### KUTIPAN TEKS
-------
Jika demikian, pemindahan ibu kota negara dari Jakarta ke Kalimantan, adalah proyek besar dengan visi yang ambisius dengan banyak masalah. Langkah ini bukan solusi untuk ketimpangan dan kepadatan yang dihadapi Indonesia.
Dulu, di Sumatera Utara, ada contoh sebuah gedung yang dinyatakan sebagai Kantor Gubernur oleh Gubernur yang masa jabatannya akan berakhir. Pembangunannya diburu.
Gedung itu tetap dapat digunakan, tetapi tidak sebagai kantor Gubernur. “Karya” Jokowi juga bisa diperlakukan sama
Dalam berbagai kesempatan, seperti saat menyampaikan RAPBN 2020 di depan DPR RI, Presiden Joko Widodo (Jokowi) telah menyampaikan alasan-alasan dan visi di balik rencana pemindahan ibukota dari Jakarta ke Kalimantan.
Desentralisasi Ekonomi: Pemindahan ibu kota ini diharapkan mendorong pemerataan dan pertumbuhan ekonomi di luar Jawa, kata Jokowi. Masalah pemerataan ekonomi Indonesia berakar jauh pada sistim, sejarah, budaya dan orientasi politik kolonialistik yang tidak dikoreksi.
Modernisasi dan Kemajuan: Ibu kota baru dirancang sebagai simbol identitas dan kemajuan bangsa dengan konsep modern, smart, dan green city yang menggunakan energi terbarukan, kata Jokowi. Modernisasi bukan gedung dan sarana fisik, lebih dari itu pangkal modernisasi adalah nilai dan cara berfikir dalam menopang sebuah peradaban.
-------
### DATA TERSIMPAN
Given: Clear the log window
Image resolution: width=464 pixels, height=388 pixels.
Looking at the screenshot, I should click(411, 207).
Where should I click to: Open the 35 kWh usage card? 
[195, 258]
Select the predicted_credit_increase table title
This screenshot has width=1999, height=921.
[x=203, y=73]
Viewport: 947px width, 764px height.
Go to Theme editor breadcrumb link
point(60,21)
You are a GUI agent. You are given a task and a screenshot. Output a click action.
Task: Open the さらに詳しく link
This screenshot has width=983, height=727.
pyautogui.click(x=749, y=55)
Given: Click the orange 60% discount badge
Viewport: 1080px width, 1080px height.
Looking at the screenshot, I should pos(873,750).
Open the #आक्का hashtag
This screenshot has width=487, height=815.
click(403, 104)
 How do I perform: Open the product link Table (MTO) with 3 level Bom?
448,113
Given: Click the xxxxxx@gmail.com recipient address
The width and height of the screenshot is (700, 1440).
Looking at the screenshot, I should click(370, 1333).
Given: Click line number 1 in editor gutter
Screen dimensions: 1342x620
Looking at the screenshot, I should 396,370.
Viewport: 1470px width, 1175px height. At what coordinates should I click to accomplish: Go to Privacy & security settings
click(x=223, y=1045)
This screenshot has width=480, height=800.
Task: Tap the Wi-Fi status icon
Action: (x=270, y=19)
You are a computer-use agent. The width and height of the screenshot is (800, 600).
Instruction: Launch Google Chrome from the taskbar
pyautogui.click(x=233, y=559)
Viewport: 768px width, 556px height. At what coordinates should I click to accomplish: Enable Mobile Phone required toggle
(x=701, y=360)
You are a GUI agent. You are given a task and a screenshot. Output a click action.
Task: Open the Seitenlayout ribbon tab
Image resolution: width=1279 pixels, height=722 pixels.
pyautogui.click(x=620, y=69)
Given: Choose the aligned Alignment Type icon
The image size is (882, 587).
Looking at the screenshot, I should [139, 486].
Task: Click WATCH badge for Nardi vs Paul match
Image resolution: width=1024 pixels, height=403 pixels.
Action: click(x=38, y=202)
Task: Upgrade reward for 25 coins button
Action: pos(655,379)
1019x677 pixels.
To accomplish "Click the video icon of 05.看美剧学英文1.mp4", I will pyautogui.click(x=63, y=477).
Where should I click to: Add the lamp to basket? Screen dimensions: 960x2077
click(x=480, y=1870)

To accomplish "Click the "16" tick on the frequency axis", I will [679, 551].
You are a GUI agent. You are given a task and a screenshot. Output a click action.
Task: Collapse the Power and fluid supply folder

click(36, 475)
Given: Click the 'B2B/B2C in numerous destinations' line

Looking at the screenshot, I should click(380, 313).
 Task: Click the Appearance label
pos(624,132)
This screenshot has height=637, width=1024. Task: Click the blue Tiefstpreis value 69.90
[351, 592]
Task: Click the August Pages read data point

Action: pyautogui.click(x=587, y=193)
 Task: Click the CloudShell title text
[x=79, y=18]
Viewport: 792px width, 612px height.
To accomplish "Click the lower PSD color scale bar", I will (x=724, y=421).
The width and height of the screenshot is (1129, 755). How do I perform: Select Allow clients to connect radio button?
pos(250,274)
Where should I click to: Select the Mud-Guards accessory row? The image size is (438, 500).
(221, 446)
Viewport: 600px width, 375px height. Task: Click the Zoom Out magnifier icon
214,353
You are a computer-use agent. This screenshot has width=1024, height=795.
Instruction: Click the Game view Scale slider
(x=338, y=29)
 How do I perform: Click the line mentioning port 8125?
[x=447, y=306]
-------
### PERINTAH KERJA 1
Apakah setiap pernyataan di bawah ini sesuai dengan kutipan teks tentang pemindahan ibu kota? Jawab ya atau tidak, lalu kutip kata-kata dari teks yang menentukannya.
(a) Jokowi menyampaikan alasan pemindahan ibu kota antara lain saat menyampaikan RAPBN 2020 di depan DPR RI.
(b) Ibu kota akan dipindahkan dari Jakarta ke Sumatera Utara.
(c) Gedung di Sumatera Utara itu tidak bisa digunakan lagi.
### PERINTAH KERJA 2
Menurut kutipan teks tentang pemindahan ibu kota, masalah pemerataan ekonomi Indonesia berakar pada beberapa hal. Sebutkan semuanya.
### PERINTAH KERJA 3
Jawab pertanyaan berikut berdasarkan kutipan teks tentang pemindahan ibu kota.
(a) Siapa yang menyatakan gedung di Sumatera Utara sebagai Kantor Gubernur?
(b) Energi apa yang digunakan dalam konsep ibu kota baru?
(c) Apa pangkal modernisasi menurut teks?

### PEMBAHASAN JAWABAN 1
(a) Ya: "seperti saat menyampaikan RAPBN 2020 di depan DPR RI"
(b) Tidak: "pemindahan ibu kota negara dari Jakarta ke Kalimantan"
(c) Tidak: "Gedung itu tetap dapat digunakan, tetapi tidak sebagai kantor Gubernur."

### PEMBAHASAN JAWABAN 2
- sistim
- sejarah
- budaya
- orientasi politik kolonialistik yang tidak dikoreksi

### PEMBAHASAN JAWABAN 3
(a) Gubernur yang masa jabatannya akan berakhir.
(b) Energi terbarukan.
(c) Nilai dan cara berfikir dalam menopang sebuah peradaban.